THE LOSS FOUNDATION BLOG

personalized expeditions in music from a musician who doesn't matter

Re-release notes: Aprosody’s Ignition Etudes (and beyond)

Posted by r on February 21, 2012

“Chafing may result from extended exposure. This is intentional.”
– From the original liner notes, Aprosody – Ignition Etudes, 2000


(edit cleanup 3.19.13: This post is a Behind the Music post all about a relatively unforgiving ambient-drone-metal album I recorded in 2000 under the fake band name Aprosody and “reissued” in 2012 on my main music-releasin’ website, lossfoundation.com. As usual, I have a lot more to say about it than most people will probably want to read.)

One of the first old projects I’m putting back up on lossfoundation.com is the Loss Foundation’s very first formal release as a fake label, a record I made under the fake-band name Aprosody in 2000. It’s available once again, as in right this very second, for download and online streaming. The downloadable versions (with separate versions in FLAC and v0 MP3) also include the full original album artwork and lyric sheet in the .zip files.

TO DO =
1. In the blog post, which two formats are the downloadable versions offered in?
2. Reproduce the stretch of the blog post from "Posted by r" through "want to read.)", switching "album" to "record".
3. Resume the blog post about the Aprosody reissue, picking up after its last sentence.

DATASET =
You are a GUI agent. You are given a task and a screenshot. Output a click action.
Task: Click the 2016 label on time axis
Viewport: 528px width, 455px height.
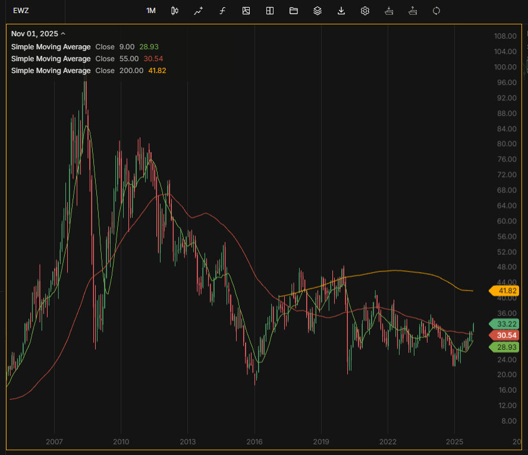[x=254, y=443]
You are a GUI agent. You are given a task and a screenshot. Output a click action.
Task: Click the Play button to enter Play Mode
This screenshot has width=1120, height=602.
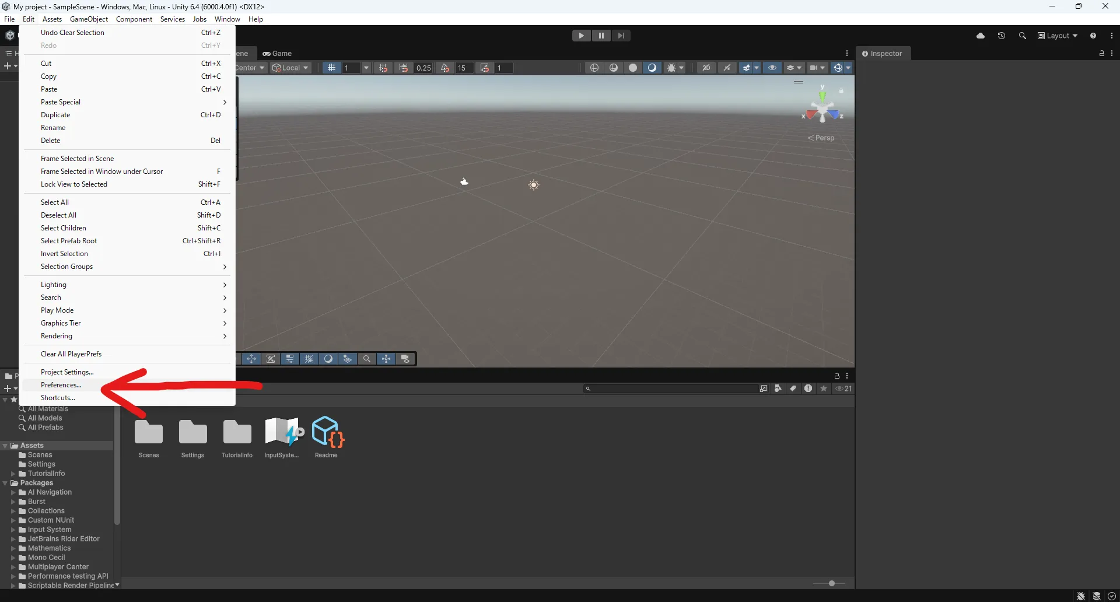coord(582,36)
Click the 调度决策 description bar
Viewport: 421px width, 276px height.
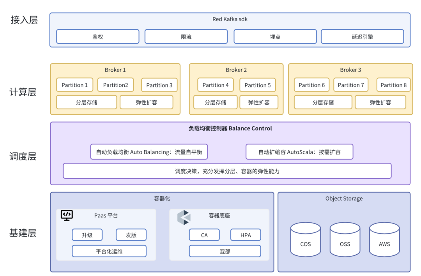tap(227, 171)
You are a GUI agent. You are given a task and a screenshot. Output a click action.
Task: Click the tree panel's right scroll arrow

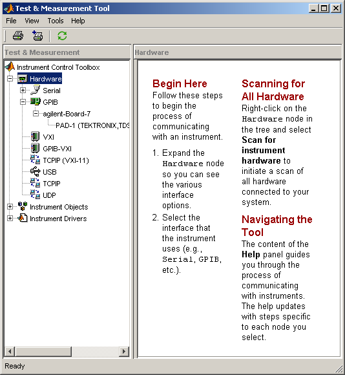pyautogui.click(x=124, y=351)
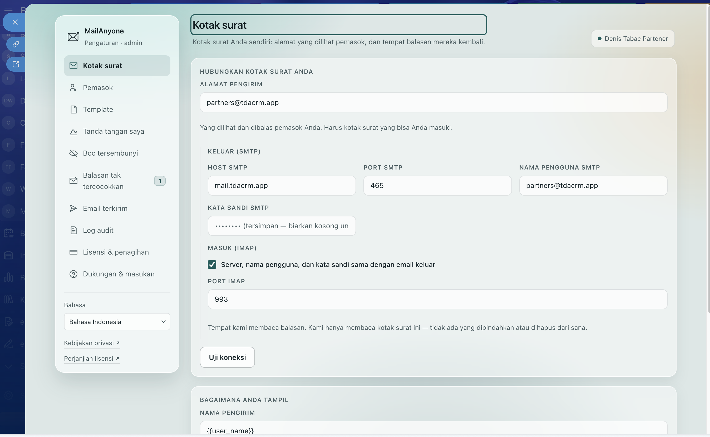
Task: Click the blue link chain icon
Action: [16, 44]
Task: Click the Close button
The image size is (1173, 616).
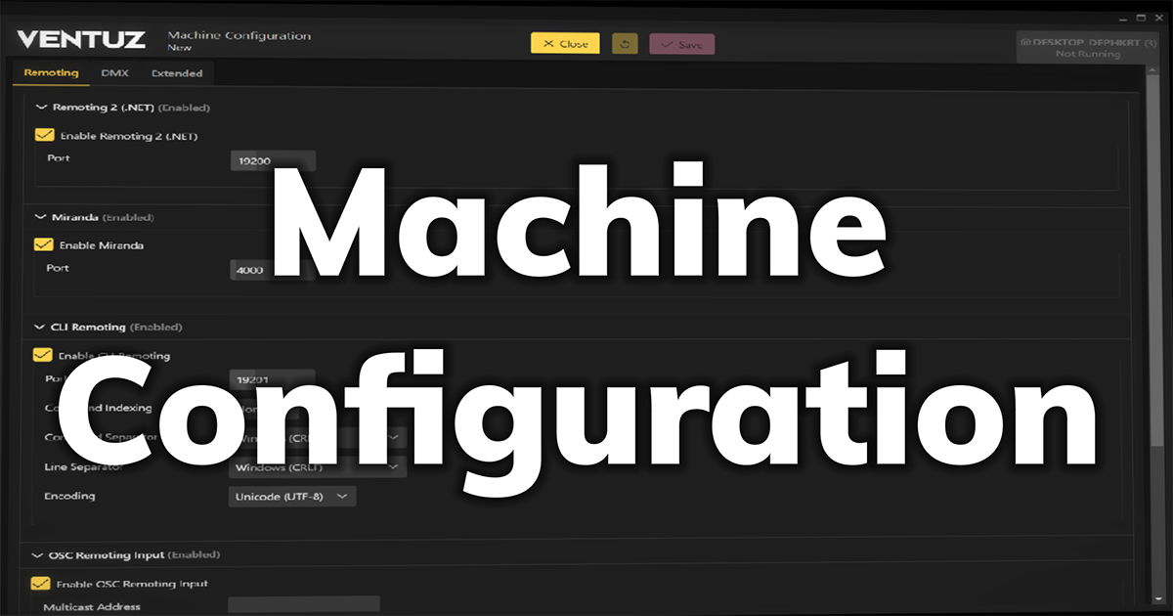Action: tap(565, 42)
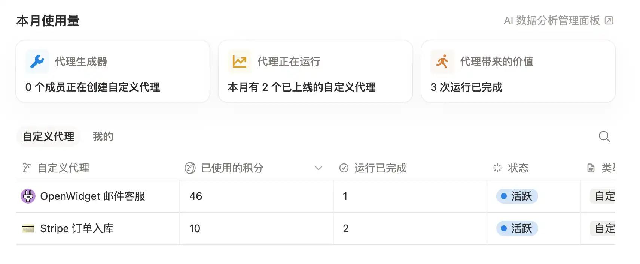This screenshot has height=264, width=640.
Task: Click the 活跃 status badge for OpenWidget 邮件客服
Action: (517, 196)
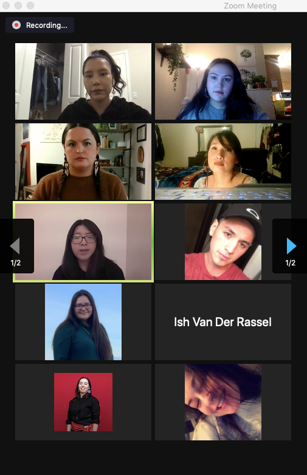
Task: Select the video tile showing open closet
Action: tap(83, 81)
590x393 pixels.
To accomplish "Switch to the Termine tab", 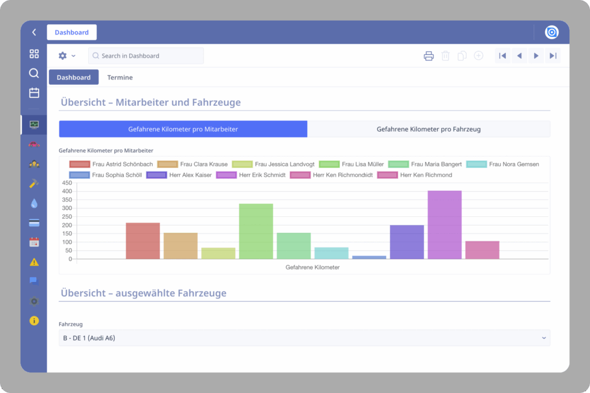I will point(120,77).
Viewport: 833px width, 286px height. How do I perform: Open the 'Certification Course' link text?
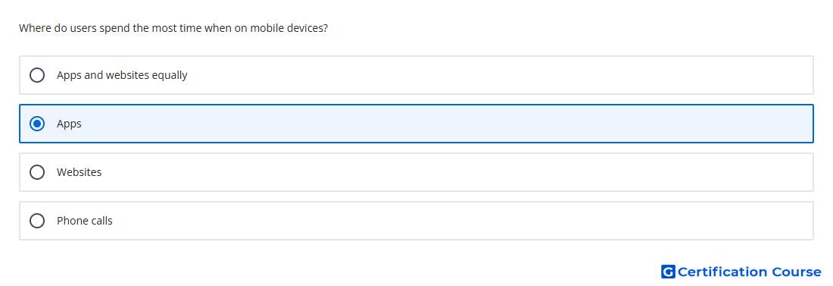[x=749, y=272]
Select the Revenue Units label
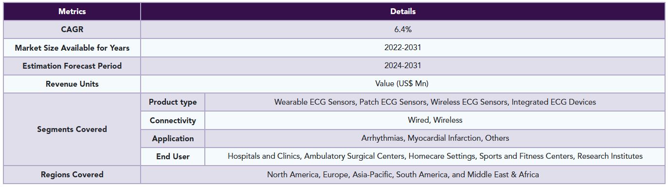Viewport: 668px width, 187px height. [x=72, y=84]
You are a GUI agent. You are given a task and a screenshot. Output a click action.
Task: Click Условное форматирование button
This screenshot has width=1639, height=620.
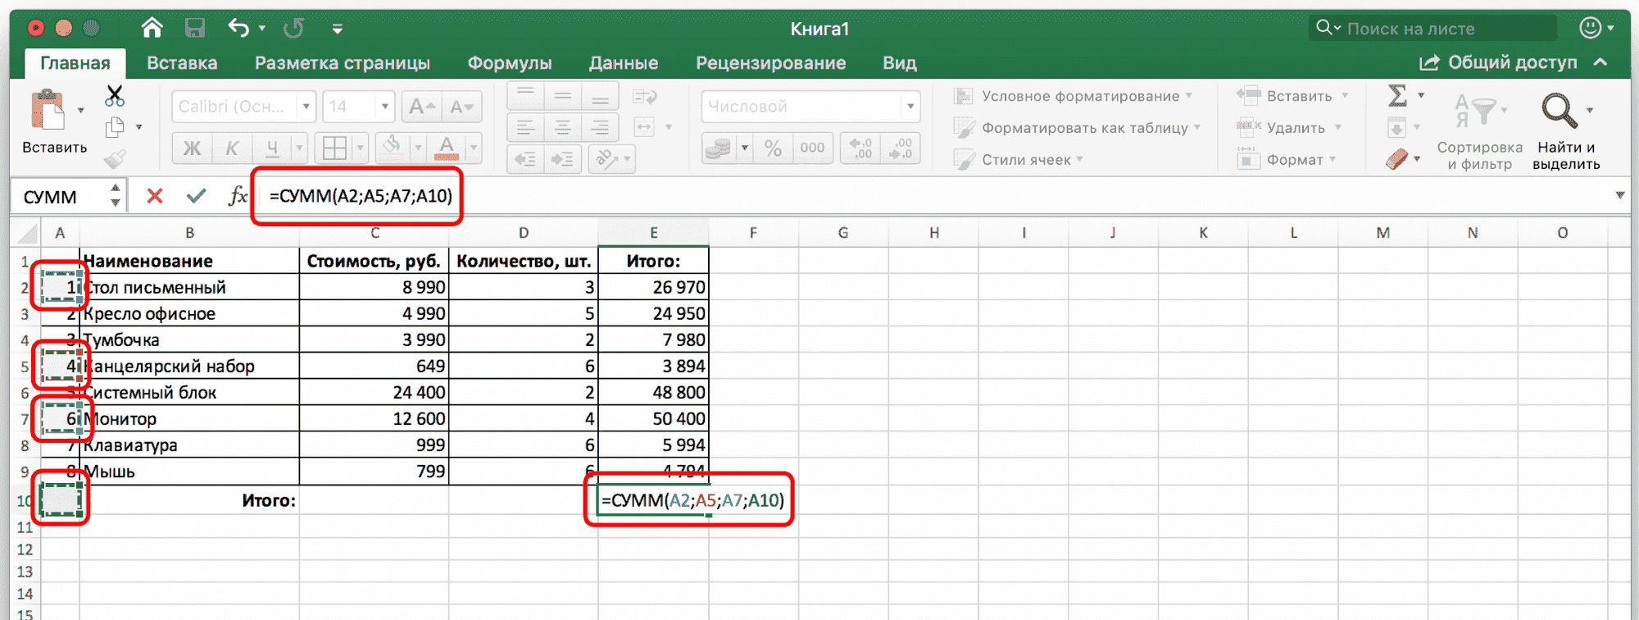coord(1073,96)
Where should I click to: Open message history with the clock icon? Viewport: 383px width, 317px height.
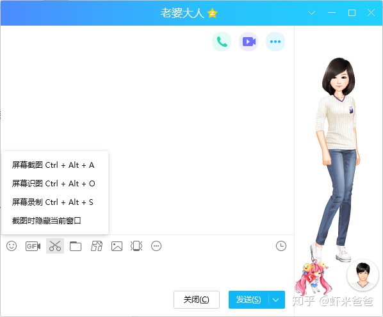(281, 246)
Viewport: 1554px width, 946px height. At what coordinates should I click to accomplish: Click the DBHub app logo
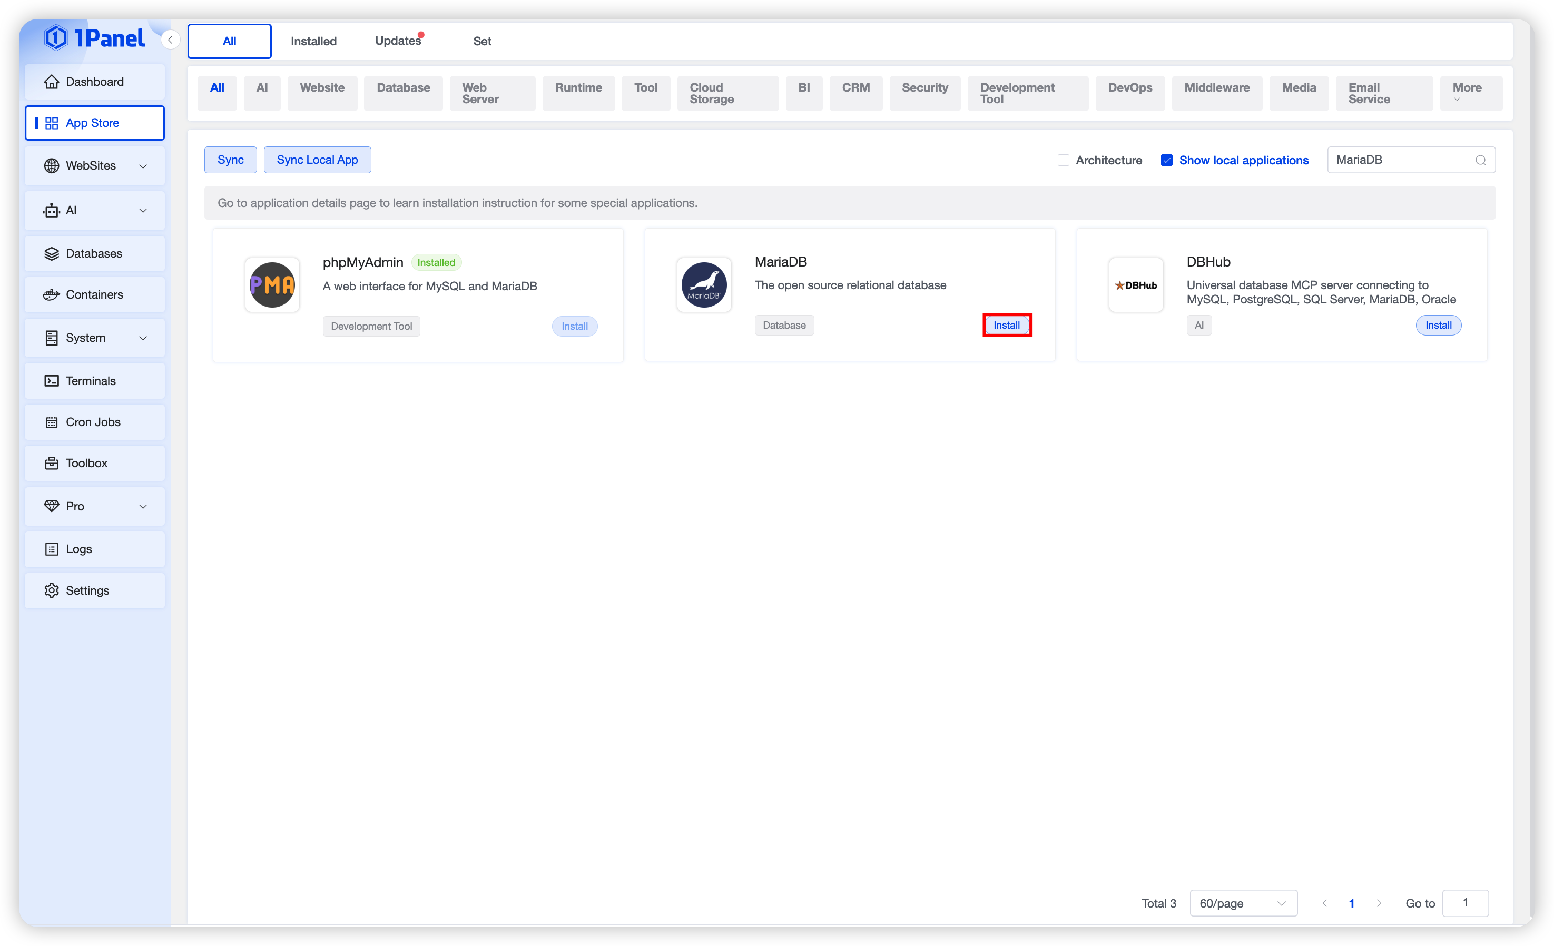point(1136,285)
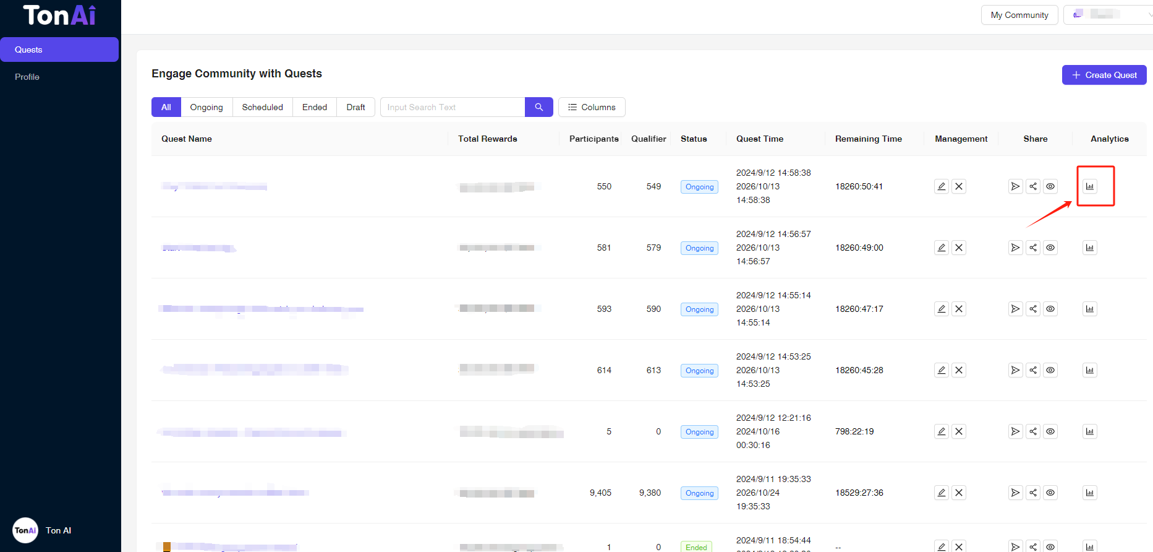The height and width of the screenshot is (552, 1153).
Task: Preview the 550-participant quest via eye icon
Action: [x=1050, y=186]
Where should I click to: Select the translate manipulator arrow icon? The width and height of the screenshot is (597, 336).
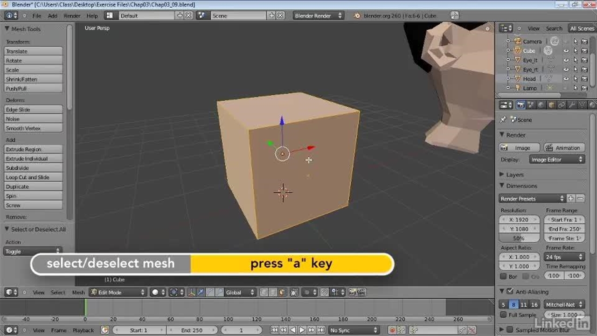pos(201,293)
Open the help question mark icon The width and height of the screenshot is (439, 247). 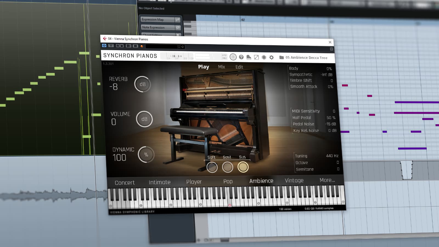(x=241, y=57)
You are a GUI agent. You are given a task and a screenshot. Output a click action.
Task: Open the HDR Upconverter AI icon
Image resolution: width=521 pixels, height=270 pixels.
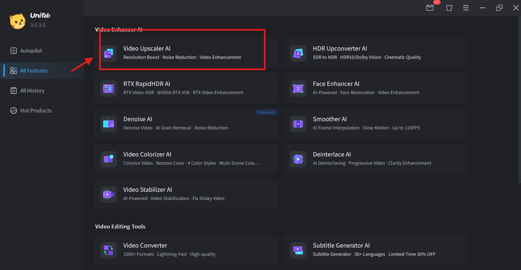298,53
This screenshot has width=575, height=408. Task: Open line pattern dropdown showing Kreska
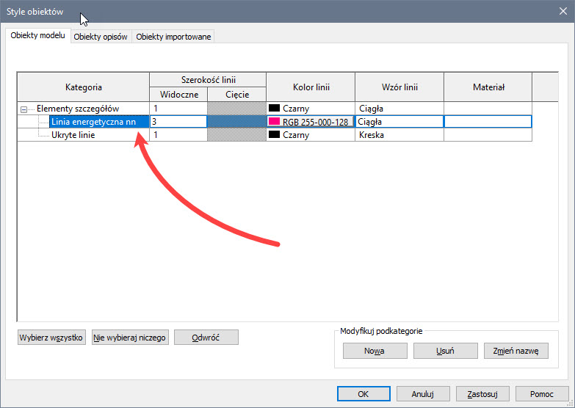(399, 135)
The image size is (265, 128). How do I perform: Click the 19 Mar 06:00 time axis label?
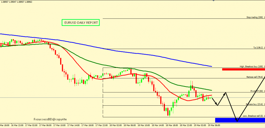coord(213,125)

SOLVED PROBLEMS =
1. FLAC and v0 MP3.

2.
Posted by r on February 21, 2012

“Chafing may result from extended exposure. This is intentional.”
– From the original liner notes, Aprosody – Ignition Etudes, 2000


(edit cleanup 3.19.13: This post is a Behind the Music post all about a relatively unforgiving ambient-drone-metal record I recorded in 2000 under the fake band name Aprosody and “reissued” in 2012 on my main music-releasin’ website, lossfoundation.com. As usual, I have a lot more to say about it than most people will probably want to read.)

3.
Titled Ignition Etudes, this not-exactly-metal record was a full-length experiment with a relatively rigid set of compositional and timbral rules, and was actually released in very limited numbers on very-official-looking CD (even reviewed once long ago in actual hold-it-in-your-hand print, by an ultimately quite perplexed reviewer). It hasn’t been available for download since 2004– mostly because I tore the whole Loss Foundation site down for silly reasons at that time, and just didn’t have the archived IE files handy in front of me when I put things back up online in characteristically slapdash manner 4.5 years later.

Ignition Etudes requires a fair amount of precursory explanation and a relatively specific set of listening conditions before it can be semi-enjoyed. That’s always been kind of the whole problem with this record, of course, if not a great deal of art or quasi-art music out there. Having to read things in advance to “get it” is a big turnoff for a huge segment of the potential listening audience.

I stand by IE and still very much enjoy the music on it, at least most of it… but it was definitely an experimental record in some senses, and I’m aware that it’s a little unforgiving and self-indulgent.

12 years on, I don’t really even know where to place this thing genre-wise; I’m torn between just calling it an “experimental minimalist metal” record and namechecking all the sonic elements and subgenres (trip-hop, shoegaze, grindcore, lo-fi, vintage musique concrete / acousmatic styles, ambient…) that are, to me anyway, equally important ingredients in the blend.

(More explanation / history and a bunch of individual song links, both from and outside the record, after the jump.)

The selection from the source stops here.